北九州市と豊田市、移住するならどっち?
東京から妻の地元・岡山へ移住し、3人の子育てとNISAを通じた資産形成に日々向き合う中で、地方都市の選択は人生を大きく左右すると実感している。今回は、北九州市と豊田市という二つの都市を、具体的なデータに基づき冷静に比較する。どこで暮らし、どう働き、どう資産を形成していくか。その判断材料を提示する。
お金の面で比べると
まず、移住を考える上で避けて通れないのが「お金」の話だ。特に、NISAを始めた私にとって、毎月の投資余力は非常に重要になる。
北九州市の投資余力は月額7.3万円である。対して豊田市は6万円だ。この差は月額1.3万円。年間で15.6万円の違いが生まれる。この金額は、長期的な資産形成において無視できないインパクトを持つ。例えば、この差を複利運用した場合、数十年後には大きな差額となり、子どもの教育費や自身の老後資金に直結する。3児の父として、この1.3万円の差は非常に大きいと断言する。
家賃の面でも差が見られる。1LDKの家賃は北九州市が5.5万円であるのに対し、豊田市は6.2万円だ。豊田市の方が月額0.7万円高い。家賃は毎月の固定費の大部分を占めるため、この差も生活費に直結する。
これらのデータから、北九州市は生活コストを抑えやすく、結果として投資に回せる金額を増やしやすい環境にあることが明確にわかる。毎月の支出を抑え、資産形成を加速させたいと考えるなら、北九州市の方が具体的なメリットが大きい。
仕事・暮らしやすさで比べると
次に、仕事と暮らしやすさの観点から両都市を比較する。
求人倍率を見ると、北九州市が1.58倍であるのに対し、豊田市は1.72倍だ。豊田市の方が求人倍率が高く、仕事を見つけやすい環境にあることを示している。豊田市は特定の産業、特に自動車関連産業が非常に強く、専門性を持つ人材にとっては安定した雇用と高い所得が期待できる。企業城下町特有の経済的安定性は、大きな魅力だ。
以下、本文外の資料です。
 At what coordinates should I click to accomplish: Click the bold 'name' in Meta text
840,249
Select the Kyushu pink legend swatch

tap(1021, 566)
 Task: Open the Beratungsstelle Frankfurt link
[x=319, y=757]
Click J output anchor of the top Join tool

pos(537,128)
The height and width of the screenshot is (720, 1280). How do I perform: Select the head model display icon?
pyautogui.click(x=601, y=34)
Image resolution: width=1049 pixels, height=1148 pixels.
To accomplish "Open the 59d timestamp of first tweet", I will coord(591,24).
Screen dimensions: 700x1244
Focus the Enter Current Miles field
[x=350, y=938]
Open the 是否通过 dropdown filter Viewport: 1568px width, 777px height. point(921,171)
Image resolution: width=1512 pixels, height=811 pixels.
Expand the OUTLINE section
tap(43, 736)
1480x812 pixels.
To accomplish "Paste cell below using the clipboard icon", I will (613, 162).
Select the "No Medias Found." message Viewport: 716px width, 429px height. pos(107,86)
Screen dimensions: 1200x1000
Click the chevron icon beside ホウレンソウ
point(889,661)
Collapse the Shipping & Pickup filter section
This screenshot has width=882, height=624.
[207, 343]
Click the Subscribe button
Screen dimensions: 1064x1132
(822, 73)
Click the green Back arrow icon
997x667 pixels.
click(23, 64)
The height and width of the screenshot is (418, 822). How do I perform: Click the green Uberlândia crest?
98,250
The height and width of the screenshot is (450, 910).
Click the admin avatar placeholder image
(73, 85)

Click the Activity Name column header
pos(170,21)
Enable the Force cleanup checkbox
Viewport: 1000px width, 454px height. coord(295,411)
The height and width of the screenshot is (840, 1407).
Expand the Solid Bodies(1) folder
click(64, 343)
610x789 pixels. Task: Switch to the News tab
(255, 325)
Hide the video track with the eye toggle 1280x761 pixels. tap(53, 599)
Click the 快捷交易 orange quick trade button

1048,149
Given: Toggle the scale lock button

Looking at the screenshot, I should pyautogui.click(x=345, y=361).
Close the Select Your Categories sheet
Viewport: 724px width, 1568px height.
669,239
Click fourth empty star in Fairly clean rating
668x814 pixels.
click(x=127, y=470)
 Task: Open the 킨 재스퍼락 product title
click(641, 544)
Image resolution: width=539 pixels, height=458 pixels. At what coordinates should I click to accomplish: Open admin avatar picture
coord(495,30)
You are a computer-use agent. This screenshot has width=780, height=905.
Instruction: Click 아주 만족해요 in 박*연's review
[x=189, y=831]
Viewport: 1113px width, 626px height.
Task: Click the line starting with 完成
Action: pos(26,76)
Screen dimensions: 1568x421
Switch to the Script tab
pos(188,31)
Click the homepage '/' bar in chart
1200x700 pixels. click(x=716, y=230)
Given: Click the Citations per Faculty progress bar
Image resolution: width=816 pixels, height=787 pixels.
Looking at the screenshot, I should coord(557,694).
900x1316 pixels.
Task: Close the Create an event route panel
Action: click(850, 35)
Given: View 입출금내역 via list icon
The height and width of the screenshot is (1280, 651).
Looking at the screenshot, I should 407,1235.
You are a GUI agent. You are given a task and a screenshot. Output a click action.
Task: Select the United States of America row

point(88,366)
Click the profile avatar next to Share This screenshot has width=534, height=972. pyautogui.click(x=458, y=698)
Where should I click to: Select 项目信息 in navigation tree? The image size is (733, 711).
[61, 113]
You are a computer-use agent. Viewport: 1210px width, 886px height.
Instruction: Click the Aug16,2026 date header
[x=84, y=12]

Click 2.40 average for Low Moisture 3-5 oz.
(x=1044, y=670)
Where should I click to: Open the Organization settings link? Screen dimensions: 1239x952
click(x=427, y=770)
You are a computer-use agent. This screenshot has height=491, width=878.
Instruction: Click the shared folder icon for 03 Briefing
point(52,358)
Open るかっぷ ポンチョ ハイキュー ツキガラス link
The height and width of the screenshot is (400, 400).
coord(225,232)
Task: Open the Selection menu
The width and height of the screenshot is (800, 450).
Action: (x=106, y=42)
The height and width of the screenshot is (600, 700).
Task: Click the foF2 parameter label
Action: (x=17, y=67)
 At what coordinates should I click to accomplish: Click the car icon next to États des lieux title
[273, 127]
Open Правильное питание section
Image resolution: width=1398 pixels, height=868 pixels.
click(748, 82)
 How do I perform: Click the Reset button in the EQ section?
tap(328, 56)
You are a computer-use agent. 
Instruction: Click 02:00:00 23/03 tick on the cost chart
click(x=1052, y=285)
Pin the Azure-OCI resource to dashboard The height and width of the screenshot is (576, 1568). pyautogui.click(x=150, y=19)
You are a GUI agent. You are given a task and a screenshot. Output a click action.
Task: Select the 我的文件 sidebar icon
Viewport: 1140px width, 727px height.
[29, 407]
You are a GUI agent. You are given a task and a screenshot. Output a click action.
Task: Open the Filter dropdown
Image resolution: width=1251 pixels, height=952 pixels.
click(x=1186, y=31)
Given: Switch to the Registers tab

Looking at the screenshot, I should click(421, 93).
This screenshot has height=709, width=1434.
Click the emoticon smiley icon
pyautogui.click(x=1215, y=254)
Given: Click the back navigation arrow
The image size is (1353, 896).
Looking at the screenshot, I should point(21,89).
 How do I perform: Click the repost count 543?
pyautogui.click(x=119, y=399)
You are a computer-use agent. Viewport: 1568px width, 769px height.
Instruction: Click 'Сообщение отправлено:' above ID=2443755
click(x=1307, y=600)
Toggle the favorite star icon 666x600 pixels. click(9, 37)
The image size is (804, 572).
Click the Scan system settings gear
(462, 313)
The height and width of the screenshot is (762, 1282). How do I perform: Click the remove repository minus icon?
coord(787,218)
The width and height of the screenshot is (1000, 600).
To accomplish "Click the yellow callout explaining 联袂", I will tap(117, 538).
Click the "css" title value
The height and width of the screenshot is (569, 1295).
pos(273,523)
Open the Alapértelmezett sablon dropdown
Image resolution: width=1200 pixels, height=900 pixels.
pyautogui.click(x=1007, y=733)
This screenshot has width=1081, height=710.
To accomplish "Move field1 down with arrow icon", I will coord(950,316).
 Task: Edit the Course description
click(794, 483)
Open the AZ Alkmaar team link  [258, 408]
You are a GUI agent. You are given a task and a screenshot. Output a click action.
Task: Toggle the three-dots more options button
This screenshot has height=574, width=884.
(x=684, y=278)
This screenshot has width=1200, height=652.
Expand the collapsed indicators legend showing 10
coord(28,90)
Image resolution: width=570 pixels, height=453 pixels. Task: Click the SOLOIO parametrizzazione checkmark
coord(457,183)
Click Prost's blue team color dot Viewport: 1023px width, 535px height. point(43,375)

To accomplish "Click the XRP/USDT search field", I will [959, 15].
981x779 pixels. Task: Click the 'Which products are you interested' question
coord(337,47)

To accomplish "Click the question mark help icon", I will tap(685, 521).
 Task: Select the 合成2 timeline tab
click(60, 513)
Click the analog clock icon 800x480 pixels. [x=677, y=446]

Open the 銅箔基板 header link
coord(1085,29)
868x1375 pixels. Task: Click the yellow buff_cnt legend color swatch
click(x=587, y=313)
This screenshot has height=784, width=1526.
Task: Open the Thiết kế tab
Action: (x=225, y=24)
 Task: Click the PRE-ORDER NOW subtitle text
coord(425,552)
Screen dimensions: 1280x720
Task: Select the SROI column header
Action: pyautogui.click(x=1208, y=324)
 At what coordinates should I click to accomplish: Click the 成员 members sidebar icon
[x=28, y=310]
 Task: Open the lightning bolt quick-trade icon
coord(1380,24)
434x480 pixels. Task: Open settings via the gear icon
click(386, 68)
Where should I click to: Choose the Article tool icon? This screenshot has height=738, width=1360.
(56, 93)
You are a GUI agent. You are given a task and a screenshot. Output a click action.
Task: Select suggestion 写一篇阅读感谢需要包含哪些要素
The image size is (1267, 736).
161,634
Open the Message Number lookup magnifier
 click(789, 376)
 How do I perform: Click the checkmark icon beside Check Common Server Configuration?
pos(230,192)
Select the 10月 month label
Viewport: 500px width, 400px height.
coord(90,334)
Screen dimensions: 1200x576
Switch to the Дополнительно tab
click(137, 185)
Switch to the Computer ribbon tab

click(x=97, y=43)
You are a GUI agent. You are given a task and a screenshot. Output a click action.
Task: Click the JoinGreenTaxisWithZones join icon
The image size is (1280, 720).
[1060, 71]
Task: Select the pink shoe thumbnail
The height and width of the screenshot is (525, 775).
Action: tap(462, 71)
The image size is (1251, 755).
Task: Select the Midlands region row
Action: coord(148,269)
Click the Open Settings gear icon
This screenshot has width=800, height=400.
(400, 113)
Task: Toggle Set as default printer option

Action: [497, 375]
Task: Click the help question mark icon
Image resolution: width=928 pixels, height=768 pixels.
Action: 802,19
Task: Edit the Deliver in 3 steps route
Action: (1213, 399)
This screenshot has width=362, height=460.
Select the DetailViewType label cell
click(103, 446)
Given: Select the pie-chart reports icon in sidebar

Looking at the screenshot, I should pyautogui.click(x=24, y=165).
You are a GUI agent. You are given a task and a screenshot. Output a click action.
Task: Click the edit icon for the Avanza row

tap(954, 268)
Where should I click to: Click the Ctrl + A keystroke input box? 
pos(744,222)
一方、北九州市は政令指定都市として、より多様な産業が存在する。製造業だけでなく、サービス業や医療・福祉、近年ではスタートアップ支援なども活発だ。求人倍率自体は豊田市に劣るものの、職種の選択肢は幅広い。
暮らしやすさという点では、両都市ともに異なる魅力を持つ。北九州市は歴史と自然が調和した街であり、物価も比較的安価である。子育て支援も充実しており、広い公園や博物館なども多い。3児の父として、教育環境や日常の遊び場の選択肢は重要だと考えている。
豊田市は、高所得者が多いため、街全体の経済水準が高い。教育施設や医療機関の充実度も期待できる。ただし、その分、生活費全体が高くなる傾向がある。どちらの都市も、子育て世代にとって必要なインフラは整っているが、求めるライフスタイルによって評価は分かれる。
田村の結論
資産形成を最優先し、生活コストを抑えながら堅実に投資を進めたいなら北九州市が優位だ。特定の産業でのキャリアアップや高所得を追求したいなら豊田市が選択肢になる。